Start of Records for this task

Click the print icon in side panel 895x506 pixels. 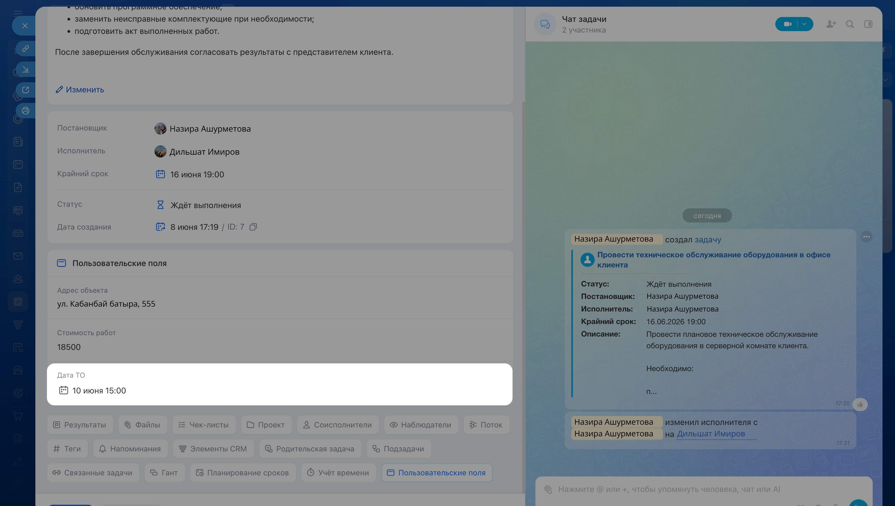point(25,111)
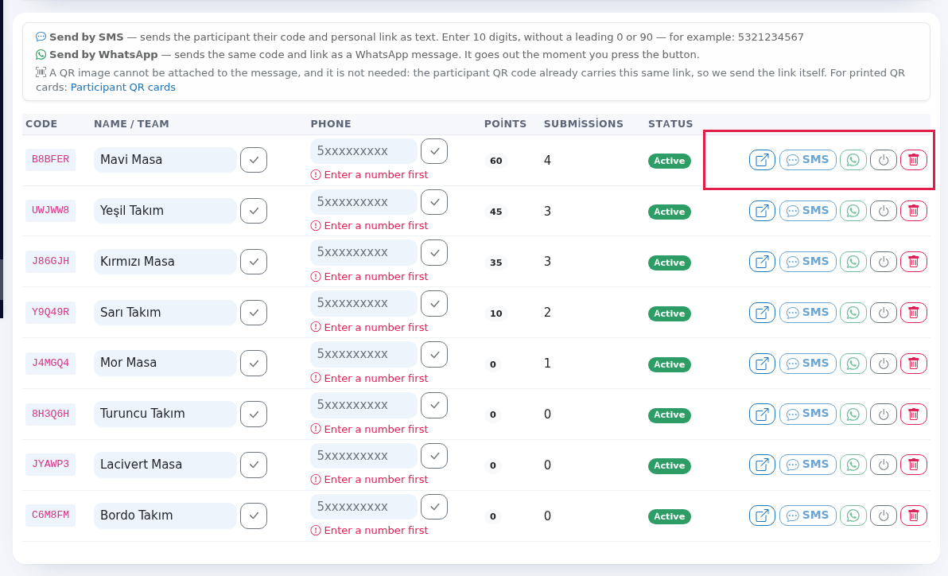948x576 pixels.
Task: Toggle Bordo Takım active status power icon
Action: [884, 516]
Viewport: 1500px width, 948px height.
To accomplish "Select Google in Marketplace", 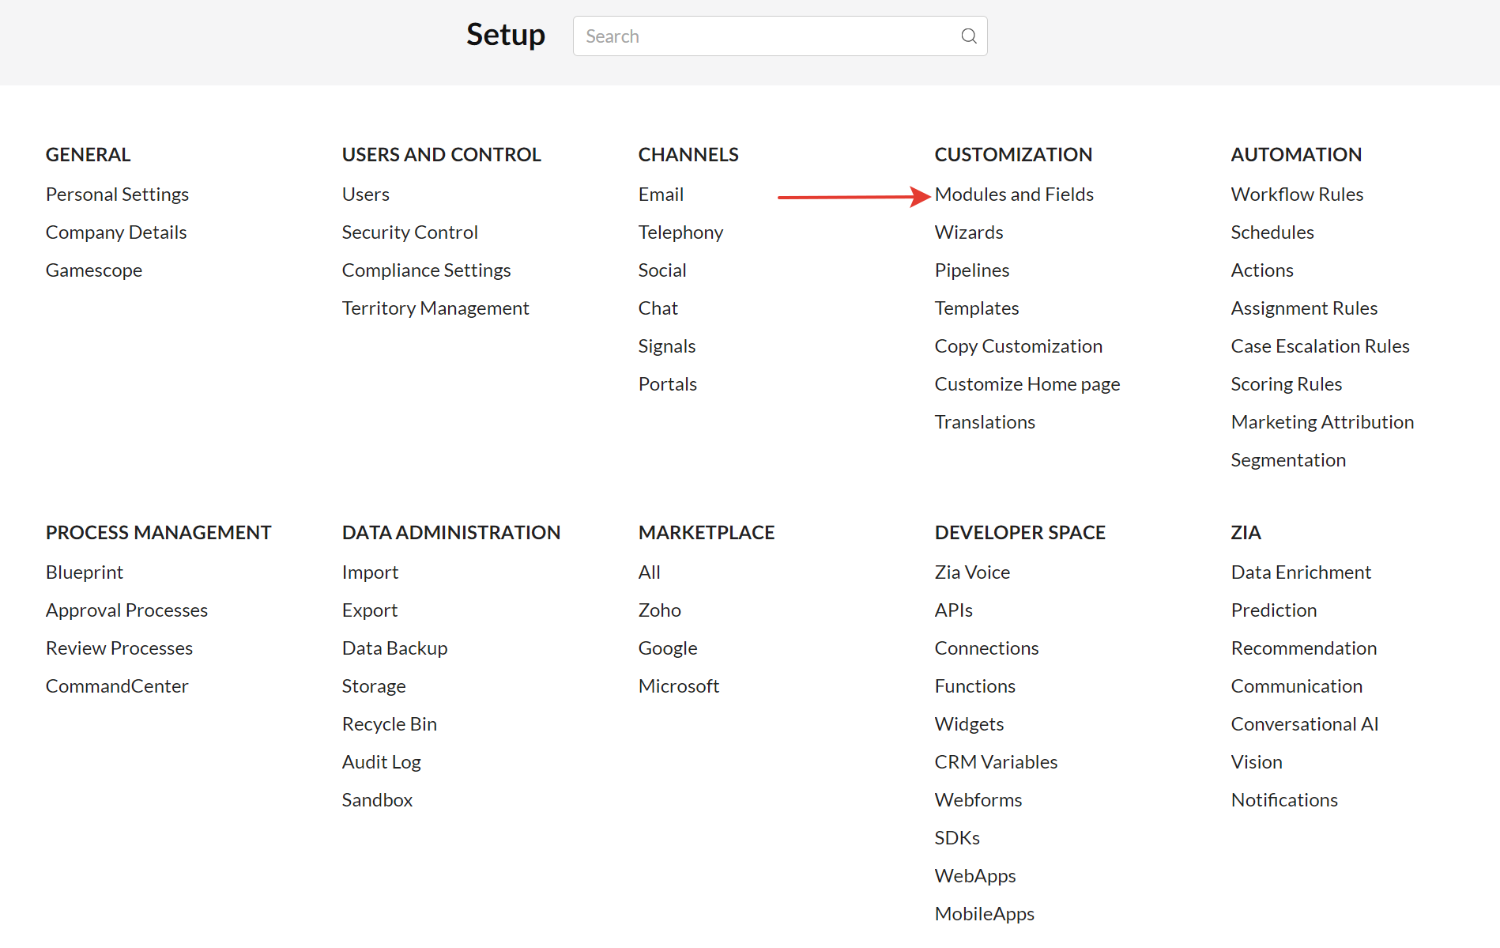I will click(667, 648).
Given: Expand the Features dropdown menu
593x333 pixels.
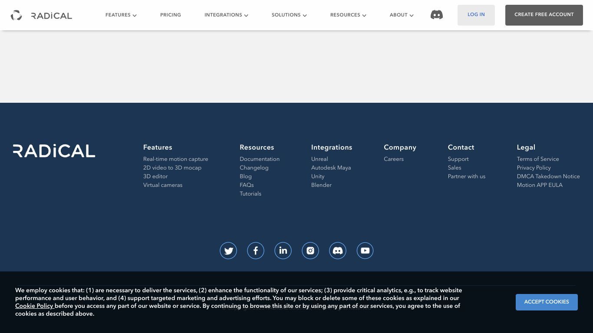Looking at the screenshot, I should tap(121, 15).
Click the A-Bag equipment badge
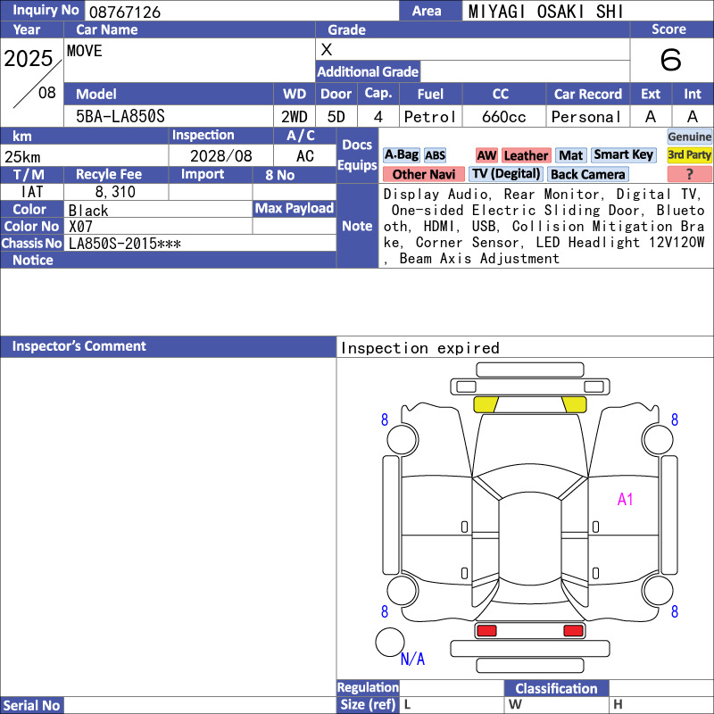The height and width of the screenshot is (714, 714). pyautogui.click(x=401, y=155)
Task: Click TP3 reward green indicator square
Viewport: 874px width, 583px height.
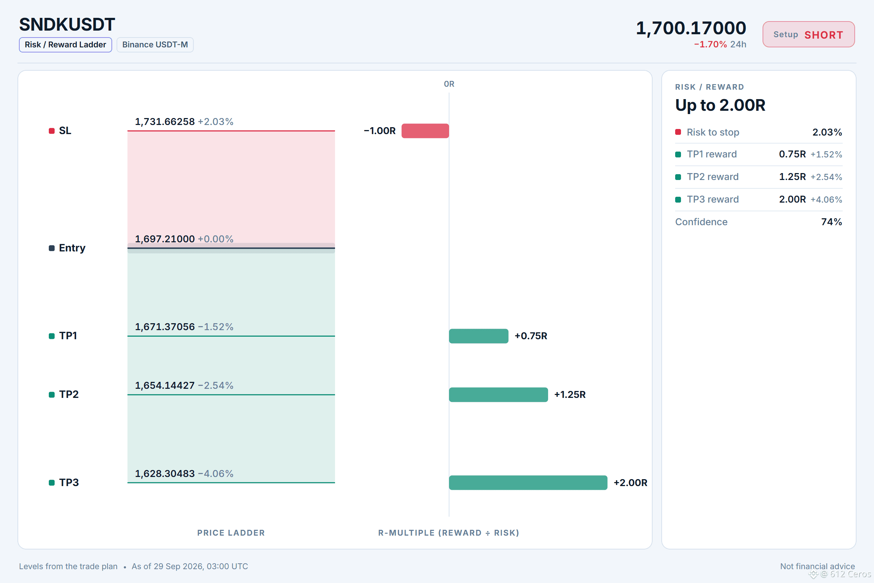Action: coord(678,200)
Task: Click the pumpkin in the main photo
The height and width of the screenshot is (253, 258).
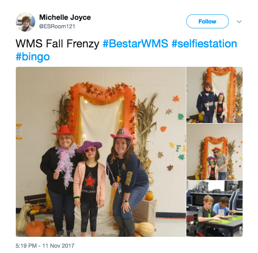Action: [x=35, y=228]
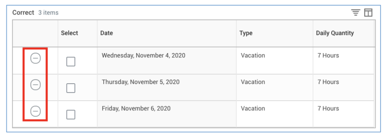
Task: Click the Wednesday, November 4, 2020 date cell
Action: (x=143, y=56)
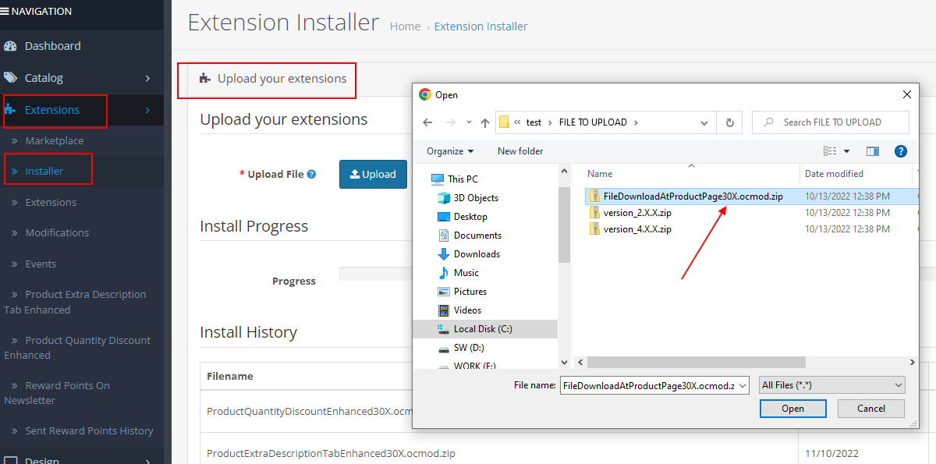Click the back arrow in file dialog

pos(427,122)
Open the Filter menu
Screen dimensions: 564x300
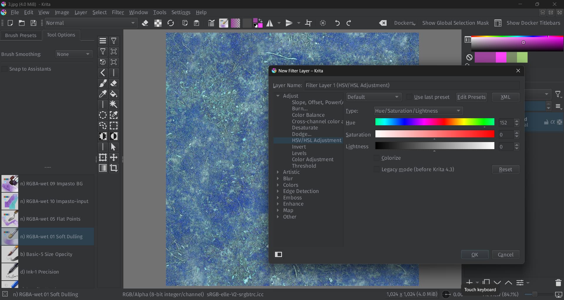(x=118, y=12)
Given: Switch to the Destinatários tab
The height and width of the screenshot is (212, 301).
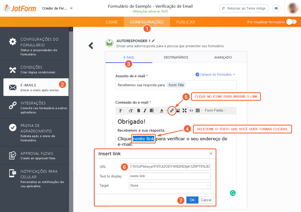Looking at the screenshot, I should pos(176,57).
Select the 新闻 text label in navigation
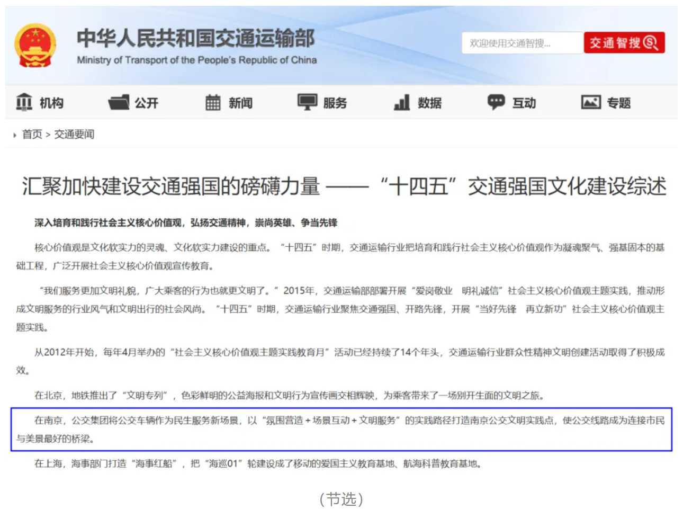The height and width of the screenshot is (518, 683). click(x=240, y=103)
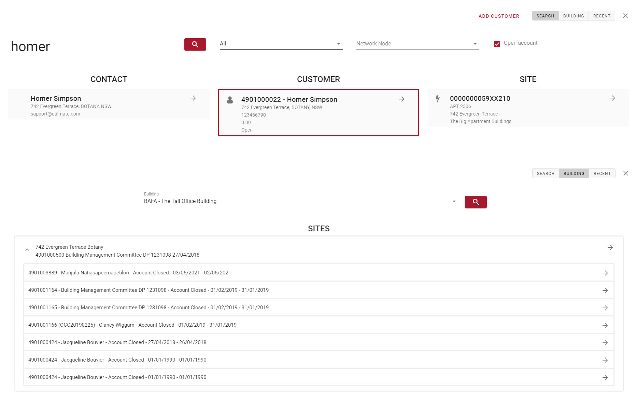Open the Building selection dropdown

point(300,201)
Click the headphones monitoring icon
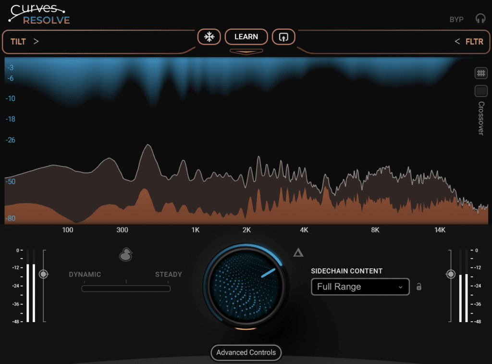Viewport: 492px width, 364px height. [480, 19]
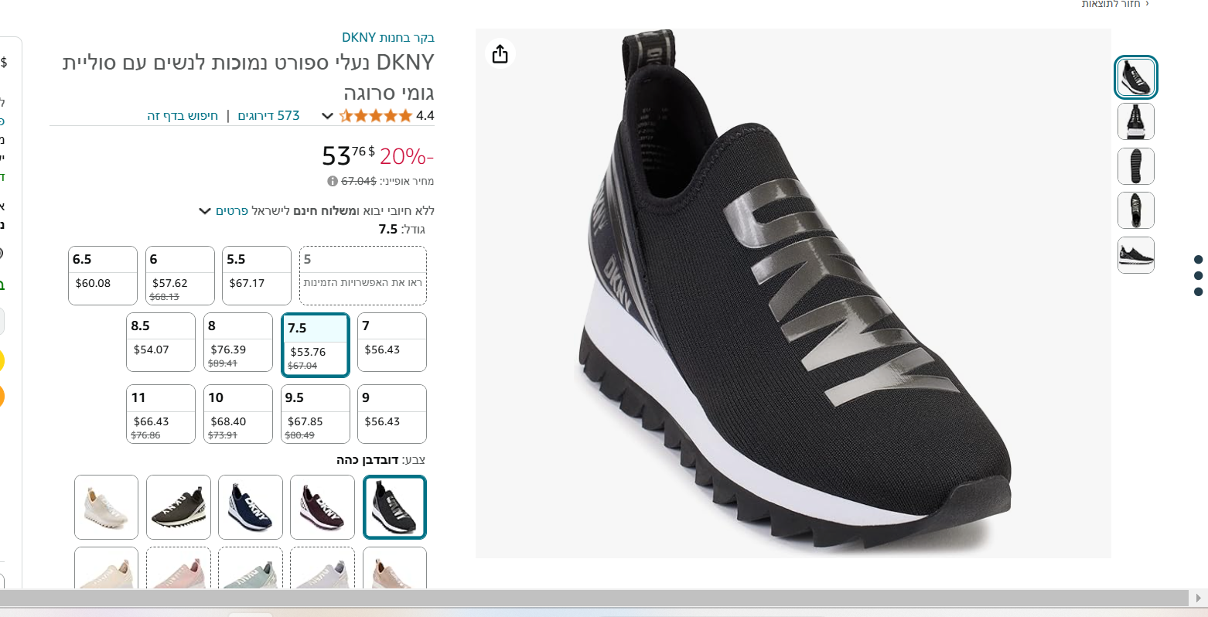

End of Records for this task

• Assignment: Only the lines from the one that contains "Screen dimensions: 564x300" to the end of the records, inclusive, are to be quoted exactly, with pictures excluded.

• The completed task:
Screen dimensions: 564x300
(x=118, y=12)
Given: Switch to the Destinatários tab
The height and width of the screenshot is (212, 301).
Looking at the screenshot, I should pos(176,57).
Select the 新闻 text label in navigation
The height and width of the screenshot is (518, 683). click(x=240, y=103)
Open the Building selection dropdown

point(300,201)
Click the headphones monitoring icon
Viewport: 492px width, 364px height. [480, 19]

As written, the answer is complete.